Data extract >>
++++++++++
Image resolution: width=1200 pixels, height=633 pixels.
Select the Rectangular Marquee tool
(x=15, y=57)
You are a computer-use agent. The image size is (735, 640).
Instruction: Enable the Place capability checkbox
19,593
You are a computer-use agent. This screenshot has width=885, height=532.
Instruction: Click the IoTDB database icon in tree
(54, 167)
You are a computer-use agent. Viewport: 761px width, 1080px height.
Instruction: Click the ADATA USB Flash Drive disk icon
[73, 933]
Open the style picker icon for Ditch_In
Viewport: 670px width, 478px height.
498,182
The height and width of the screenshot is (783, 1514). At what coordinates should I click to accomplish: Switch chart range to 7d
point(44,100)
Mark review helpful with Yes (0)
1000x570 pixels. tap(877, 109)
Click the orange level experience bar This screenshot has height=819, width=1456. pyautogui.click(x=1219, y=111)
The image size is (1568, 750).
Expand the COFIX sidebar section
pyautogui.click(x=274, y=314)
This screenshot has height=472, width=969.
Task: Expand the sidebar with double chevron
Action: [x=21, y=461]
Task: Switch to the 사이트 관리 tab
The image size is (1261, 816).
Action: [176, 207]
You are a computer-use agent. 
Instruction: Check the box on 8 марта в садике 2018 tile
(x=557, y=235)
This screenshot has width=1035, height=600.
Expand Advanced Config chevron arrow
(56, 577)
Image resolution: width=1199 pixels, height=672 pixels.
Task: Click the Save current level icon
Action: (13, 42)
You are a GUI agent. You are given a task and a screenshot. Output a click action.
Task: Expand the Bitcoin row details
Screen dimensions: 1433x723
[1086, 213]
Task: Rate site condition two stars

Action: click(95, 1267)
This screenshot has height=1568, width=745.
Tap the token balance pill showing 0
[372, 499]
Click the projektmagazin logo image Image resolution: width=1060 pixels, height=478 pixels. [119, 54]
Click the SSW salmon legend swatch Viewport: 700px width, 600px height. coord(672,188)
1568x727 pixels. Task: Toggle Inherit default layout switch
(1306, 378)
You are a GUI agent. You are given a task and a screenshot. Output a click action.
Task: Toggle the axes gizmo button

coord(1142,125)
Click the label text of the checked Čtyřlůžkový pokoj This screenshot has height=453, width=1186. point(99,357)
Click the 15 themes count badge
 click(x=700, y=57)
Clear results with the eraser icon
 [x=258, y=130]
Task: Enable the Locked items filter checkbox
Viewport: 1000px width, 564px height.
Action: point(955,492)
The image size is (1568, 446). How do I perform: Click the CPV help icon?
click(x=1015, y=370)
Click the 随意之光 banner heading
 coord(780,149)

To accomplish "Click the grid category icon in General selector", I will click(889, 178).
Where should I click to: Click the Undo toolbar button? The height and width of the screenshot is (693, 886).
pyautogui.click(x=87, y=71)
++++++++++
Your goal >> Everything from the line containing "Task: Toggle the axes gizmo button" through the last line of the records must be given again exactly; leave out all other lines.

Answer to this problem >>
Task: Toggle the axes gizmo button

coord(1142,125)
Click the label text of the checked Čtyřlůžkový pokoj This screenshot has height=453, width=1186. point(99,357)
Click the 15 themes count badge
 click(x=700, y=57)
Clear results with the eraser icon
 [x=258, y=130]
Task: Enable the Locked items filter checkbox
Viewport: 1000px width, 564px height.
Action: point(955,492)
The image size is (1568, 446). How do I perform: Click the CPV help icon?
click(x=1015, y=370)
Click the 随意之光 banner heading
 coord(780,149)

To accomplish "Click the grid category icon in General selector", I will click(889, 178).
Where should I click to: Click the Undo toolbar button? The height and width of the screenshot is (693, 886).
pyautogui.click(x=87, y=71)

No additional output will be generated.